[Avison Young] Ho Chi Minh City’s real estate market enters an “absorption phase” (by Vietnamplus)

In Q1 2026, Ho Chi Minh City’s real estate market remained stable across office, retail, and hospitality segments. With limited new supply, the market has entered an “absorption phase,” where existing inventory is gradually taken up. Occupancy rates have improved slightly, while rental prices have remained stable. According to Avison Young Vietnam, the return of key growth drivers is supporting a more positive outlook for the remainder of the year.

Office market shifts toward efficiency

The office sector is transitioning into a more sustainable phase, moving away from rapid supply expansion toward optimizing existing assets. No new projects were launched in Q1, leading to a focus on leasing current space and modest gains in occupancy.

A clear divergence is emerging across locations. Grade A buildings in central districts continue to attract strong demand due to their quality and positioning, while non-central areas are gaining traction through more competitive pricing. Overall, the office market remains balanced, with localized variation but a stable outlook.

Retail rebounds on demand recovery

Retail performance reflects strengthening consumer demand. Despite minimal new supply, high-quality malls in central locations maintain high occupancy, with rental rates largely unchanged.
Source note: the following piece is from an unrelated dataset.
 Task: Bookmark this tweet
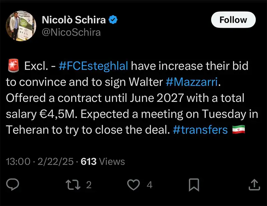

Leasing activity remains active, driven by brands expanding in prime areas and investing in customer experience.

Consumer expectations are shifting beyond transactional shopping toward experiential engagement. This is prompting retailers and developers to rethink strategies, including tenant mix and value-added services.

Hospitality focuses on quality and positioning

The hospitality sector posted encouraging results, particularly in mid-range and upscale segments. Average room rates for 4–5 star hotels in the city center reached approximately 167 USD/night, compared to up to 200 USD in Ba Ria-Vung Tau resort markets, reflecting differences between business and leisure demand.

New developments are increasingly concentrated in mid-tier to luxury segments, aligning with rising customer expectations. The sector is entering a “transformation phase,” prioritizing quality and operational performance over rapid expansion, supported by a strong tourism recovery.

Upcoming projects involving international brands are expected to elevate market standards and enhance competitiveness.

Investor sentiment strengthens

Vietnam’s real estate market is entering a new phase, with global capital shifting from exploration to active deployment. Investors are now approaching the market with greater strategic clarity, focusing on scale, quality, and long-term positioning.

This marks a significant step in market maturation, as Vietnam transitions from an emerging opportunity to a core component of regional investment strategies.

Supported by continued momentum in consumption, tourism, and investment, HCMC’s real estate market is well-positioned for sustained growth, albeit along a path of steady, measured expansion requiring adaptability and long-term vision.